Reacher właśnie rozwiązał w Nashville palący problem – jak powiesić nad barem właściciela pubu, żeby za bardzo nie uszkodzić sufitu? – i nic go już nie trzyma w tym mieście. Kiedy więc trafia się podwózka, chętnie z niej korzysta. W sennej mieścinie 120 km dalej raczej nie ma nic ciekawego, ale kawę pewnie mają, więc czemu nie? I na kawie by się skończyło, gdyby Reacher nie stał się świadkiem próby porwania. Czterech na jednego. Wprawdzie radził już sobie z większą liczbą przeciwników, ale Rusty Rutherford nie, bo jest specjalistą od informatyki, a nie od walenia ludzi po mordach. I wyraźnie potrzebuje pomocy. Mieszkańcy miasta mają Rusty’emu za złe, że dopuścił do cyberataku, z powodu którego całe hrabstwo jest sparaliżowane. Ale to nie oni stoją za atakami na niego. Ci, którzy chcą go dopaść, są bezwzględnymi profesjonalistami.
Mając za sobą już kilka książk, Childa widziałam już czego mniej więcej, mogę się spodziewać. Strażnik to książka, którą współtworzył brat autora, Andrew Child. Czy takie połączenie wyszło historii na dobre? Obawiałam się, że to może nie zagrać, ale na szczęście tak się nie stało. Lubię Jacka Reachera – tajemniczy, inteligentny i jednocześnie szukający sprawiedliwości. Zawsze znajdzie wyjście z sytuacji. W tej części dopisuje mu także humor, a jego riposty jak zawsze są trafne. Podobało mi się, że w tej historii nasz bohater wkracza w XXI wiek i mamy tutaj nowoczesne technologie i dużo informatyki, czyli coś, co bardzo lubię i czym się interesuję.
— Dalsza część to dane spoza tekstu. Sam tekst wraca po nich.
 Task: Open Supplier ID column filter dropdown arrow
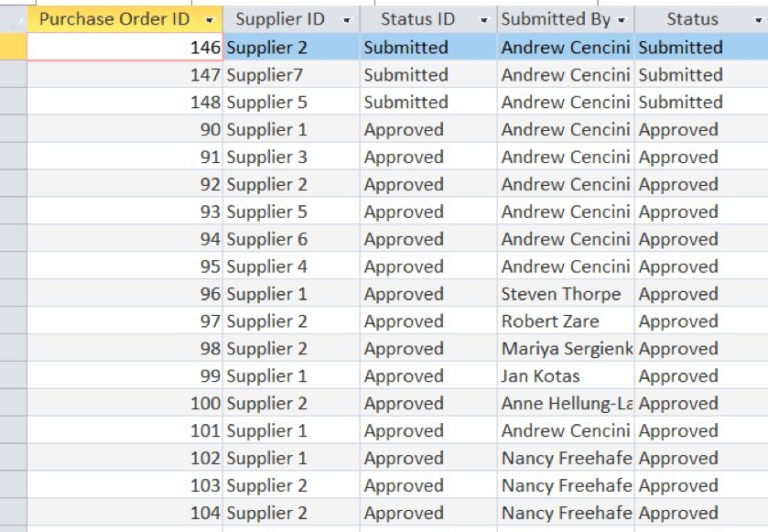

Jeśli lubicie filmy sensacyjne lub powieści z tego gatunku to gwarantuję, że Strażnik przypadnie wam do gustu. Warta akcja i ciekawa fabuła sprawiają, że książkę czyta się błyskawicznie. Myślę, że fani tej serii także się nie zawiodą. Historia napakowana jest adrenaliną i sprawia, że nie można się od niej oderwać. Strażnik zapewnia dobrą rozrywką i na pewno nie będziecie się przy niej nudzić. Ja zawsze z wielką przyjemnością wracam do przygód Jacka Reachera. Całość jest przemyślana, nie znajdziecie tutaj barwnych opisów, a za to szybkie tempo i zaskakujące zwroty akcji. A na końcu książki mamy bonus w postaci wywiadu z Lee Childem oraz Andrew Childem.